Meta's new Make-a-Video AI can generate quick movie clips from text prompts
It's like Dall-E 2, but more animated.
Meta unveiled its Make-a-Scene text-to-image generation AI in July, which like Dall-E and Midjourney, utilizes machine learning algorithms (and massive databases of scraped online artwork) to create fantastical depictions of written prompts. On Thursday, Meta CEO Mark Zuckerberg revealed Make-a-Scene's more animated contemporary, Make-a-Video.
As its name implies, Make-a-Video is, "a new AI system that lets people turn text prompts into brief, high-quality video clips," Zuckerberg wrote in a Meta blog Thursday. Functionally, Video works the same way that Scene does — relying on a mix of natural language processing and generative neural networks to convert non-visual prompts into images — it's just pulling content in a different format.

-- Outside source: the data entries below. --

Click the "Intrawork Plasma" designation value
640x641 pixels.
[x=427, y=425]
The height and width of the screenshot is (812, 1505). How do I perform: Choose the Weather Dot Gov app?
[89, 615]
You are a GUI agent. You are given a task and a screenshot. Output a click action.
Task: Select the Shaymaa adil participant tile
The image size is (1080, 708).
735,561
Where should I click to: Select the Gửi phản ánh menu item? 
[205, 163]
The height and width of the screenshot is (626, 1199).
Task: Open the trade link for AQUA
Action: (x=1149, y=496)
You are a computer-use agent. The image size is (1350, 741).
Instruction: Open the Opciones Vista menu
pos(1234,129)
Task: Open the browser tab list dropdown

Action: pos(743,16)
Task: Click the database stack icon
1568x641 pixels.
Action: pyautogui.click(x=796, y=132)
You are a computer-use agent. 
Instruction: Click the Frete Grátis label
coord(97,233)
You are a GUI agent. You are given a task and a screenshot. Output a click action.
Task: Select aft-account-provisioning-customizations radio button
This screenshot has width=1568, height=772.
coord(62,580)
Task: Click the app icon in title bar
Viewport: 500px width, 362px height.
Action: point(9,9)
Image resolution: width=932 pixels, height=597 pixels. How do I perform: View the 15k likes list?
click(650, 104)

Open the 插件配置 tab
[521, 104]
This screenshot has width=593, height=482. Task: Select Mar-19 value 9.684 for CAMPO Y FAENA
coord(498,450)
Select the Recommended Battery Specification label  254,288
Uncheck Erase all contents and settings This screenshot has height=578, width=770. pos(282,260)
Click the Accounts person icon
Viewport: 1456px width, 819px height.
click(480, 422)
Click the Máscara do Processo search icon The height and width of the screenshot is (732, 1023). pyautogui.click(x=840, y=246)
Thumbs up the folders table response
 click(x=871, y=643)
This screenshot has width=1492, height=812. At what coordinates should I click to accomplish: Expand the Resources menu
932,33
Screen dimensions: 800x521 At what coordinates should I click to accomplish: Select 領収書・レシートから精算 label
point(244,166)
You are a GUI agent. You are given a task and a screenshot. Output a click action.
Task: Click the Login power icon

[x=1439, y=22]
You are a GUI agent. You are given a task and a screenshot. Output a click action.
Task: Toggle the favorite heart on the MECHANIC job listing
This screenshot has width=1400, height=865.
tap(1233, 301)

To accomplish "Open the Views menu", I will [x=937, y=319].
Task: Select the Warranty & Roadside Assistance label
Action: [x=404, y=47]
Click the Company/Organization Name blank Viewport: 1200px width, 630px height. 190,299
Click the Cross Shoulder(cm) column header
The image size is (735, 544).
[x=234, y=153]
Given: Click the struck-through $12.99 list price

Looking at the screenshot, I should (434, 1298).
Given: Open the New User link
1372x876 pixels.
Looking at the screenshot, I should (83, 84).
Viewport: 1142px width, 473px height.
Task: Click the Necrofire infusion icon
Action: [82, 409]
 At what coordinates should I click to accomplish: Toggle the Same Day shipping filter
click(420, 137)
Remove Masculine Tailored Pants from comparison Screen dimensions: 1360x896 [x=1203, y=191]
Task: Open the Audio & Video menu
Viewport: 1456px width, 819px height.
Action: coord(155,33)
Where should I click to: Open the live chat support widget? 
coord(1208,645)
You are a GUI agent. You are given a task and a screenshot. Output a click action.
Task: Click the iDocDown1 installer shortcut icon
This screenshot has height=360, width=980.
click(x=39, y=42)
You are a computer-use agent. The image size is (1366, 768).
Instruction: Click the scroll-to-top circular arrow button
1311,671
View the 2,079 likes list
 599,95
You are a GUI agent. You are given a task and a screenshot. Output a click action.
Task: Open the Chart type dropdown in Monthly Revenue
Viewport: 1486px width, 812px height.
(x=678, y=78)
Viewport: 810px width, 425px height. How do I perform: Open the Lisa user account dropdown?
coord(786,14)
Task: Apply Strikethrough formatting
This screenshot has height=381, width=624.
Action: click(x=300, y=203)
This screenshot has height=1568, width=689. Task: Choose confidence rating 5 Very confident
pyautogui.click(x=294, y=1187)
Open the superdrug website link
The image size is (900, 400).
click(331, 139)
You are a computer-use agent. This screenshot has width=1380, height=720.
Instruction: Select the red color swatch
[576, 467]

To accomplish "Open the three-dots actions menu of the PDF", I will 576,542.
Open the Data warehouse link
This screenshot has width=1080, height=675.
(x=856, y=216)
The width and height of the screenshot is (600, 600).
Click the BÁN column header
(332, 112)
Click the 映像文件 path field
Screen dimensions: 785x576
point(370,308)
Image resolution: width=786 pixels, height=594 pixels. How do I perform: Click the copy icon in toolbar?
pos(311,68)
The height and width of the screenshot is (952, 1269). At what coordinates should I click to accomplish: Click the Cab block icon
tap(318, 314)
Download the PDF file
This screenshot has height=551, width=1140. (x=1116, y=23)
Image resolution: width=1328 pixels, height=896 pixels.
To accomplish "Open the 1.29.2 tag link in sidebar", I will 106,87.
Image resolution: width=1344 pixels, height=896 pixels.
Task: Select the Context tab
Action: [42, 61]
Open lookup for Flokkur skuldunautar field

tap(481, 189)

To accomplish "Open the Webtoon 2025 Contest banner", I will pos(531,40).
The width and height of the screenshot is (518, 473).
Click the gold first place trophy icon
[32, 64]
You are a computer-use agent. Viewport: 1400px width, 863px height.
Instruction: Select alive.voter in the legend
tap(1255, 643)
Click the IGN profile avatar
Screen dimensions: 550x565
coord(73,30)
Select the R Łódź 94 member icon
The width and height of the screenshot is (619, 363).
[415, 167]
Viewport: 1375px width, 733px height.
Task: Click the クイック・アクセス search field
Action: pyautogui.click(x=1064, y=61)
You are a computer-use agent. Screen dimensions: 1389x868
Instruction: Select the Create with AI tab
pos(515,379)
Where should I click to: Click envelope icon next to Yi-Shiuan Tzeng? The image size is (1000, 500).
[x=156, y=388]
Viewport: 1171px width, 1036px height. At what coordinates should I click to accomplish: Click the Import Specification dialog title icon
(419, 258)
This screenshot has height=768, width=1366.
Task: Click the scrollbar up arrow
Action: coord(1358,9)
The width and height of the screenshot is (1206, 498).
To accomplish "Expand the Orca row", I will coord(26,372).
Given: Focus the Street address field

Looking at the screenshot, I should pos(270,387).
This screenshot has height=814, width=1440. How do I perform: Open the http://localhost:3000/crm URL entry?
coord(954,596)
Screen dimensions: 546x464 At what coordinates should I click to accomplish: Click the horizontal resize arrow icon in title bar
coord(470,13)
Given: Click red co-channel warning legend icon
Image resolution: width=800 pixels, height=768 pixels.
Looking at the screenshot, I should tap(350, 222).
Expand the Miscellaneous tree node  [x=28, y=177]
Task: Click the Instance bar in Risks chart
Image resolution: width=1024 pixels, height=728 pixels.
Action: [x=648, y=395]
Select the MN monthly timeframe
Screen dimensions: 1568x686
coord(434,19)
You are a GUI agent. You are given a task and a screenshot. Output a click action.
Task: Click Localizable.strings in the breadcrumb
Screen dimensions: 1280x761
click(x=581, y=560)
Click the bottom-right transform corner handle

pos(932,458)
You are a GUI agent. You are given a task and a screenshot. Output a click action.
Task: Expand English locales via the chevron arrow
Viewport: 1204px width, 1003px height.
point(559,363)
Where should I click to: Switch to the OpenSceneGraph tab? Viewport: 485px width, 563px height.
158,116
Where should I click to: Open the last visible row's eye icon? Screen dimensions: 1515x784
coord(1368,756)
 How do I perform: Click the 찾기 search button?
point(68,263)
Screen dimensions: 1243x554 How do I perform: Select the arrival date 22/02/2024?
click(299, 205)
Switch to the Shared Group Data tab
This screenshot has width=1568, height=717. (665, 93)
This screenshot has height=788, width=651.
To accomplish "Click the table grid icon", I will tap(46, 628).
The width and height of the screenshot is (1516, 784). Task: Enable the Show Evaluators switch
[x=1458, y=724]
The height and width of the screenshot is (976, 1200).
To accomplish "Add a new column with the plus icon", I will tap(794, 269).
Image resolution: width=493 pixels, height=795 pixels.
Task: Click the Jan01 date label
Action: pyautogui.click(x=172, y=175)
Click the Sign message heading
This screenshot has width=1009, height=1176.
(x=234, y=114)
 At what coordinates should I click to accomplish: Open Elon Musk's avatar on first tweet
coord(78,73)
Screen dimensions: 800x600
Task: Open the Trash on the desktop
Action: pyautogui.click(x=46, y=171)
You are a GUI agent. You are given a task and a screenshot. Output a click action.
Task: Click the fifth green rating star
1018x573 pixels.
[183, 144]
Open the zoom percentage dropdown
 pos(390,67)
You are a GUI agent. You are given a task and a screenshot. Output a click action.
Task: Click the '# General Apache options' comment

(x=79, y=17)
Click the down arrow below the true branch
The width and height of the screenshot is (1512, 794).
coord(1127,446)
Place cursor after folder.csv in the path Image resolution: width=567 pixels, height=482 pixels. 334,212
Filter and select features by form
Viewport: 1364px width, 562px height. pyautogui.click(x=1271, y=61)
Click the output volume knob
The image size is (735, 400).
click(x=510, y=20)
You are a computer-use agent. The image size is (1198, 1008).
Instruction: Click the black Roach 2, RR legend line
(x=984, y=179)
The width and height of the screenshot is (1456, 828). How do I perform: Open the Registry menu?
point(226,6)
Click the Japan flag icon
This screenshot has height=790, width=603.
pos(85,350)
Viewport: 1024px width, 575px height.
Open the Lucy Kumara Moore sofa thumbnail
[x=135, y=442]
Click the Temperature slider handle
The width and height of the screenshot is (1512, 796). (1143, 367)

"Our intuition is simple: learn what the world looks like and how it is described from paired text-image data, and learn how the world moves from unsupervised video footage," a team of Meta researchers wrote in a research paper published Thursday morning. Doing so enabled the team to reduce the amount of time needed to train the Video model and eliminate the need for paired text-video data, while preserving "the vastness (diversity in aesthetic, fantastical depictions, etc.) of today’s image generation models."
As with most all of Meta's AI research, Make-a-Video is being released as an open-source project. "We want to be thoughtful about how we build new generative AI systems like this," Zuckerberg noted. "We are openly sharing this generative AI research and results with the community for their feedback, and will continue to use our responsible AI framework to refine and evolve our approach to this emerging technology."
As with seemingly every generative AI that is released, the opportunity for misuse of Make-a-Video is not a small one. To get ahead of any potential nefarious shenanigans, the research team preemptively scrubbed the Make-a-Video training dataset of any NSFW imagery as well as toxic phrasing.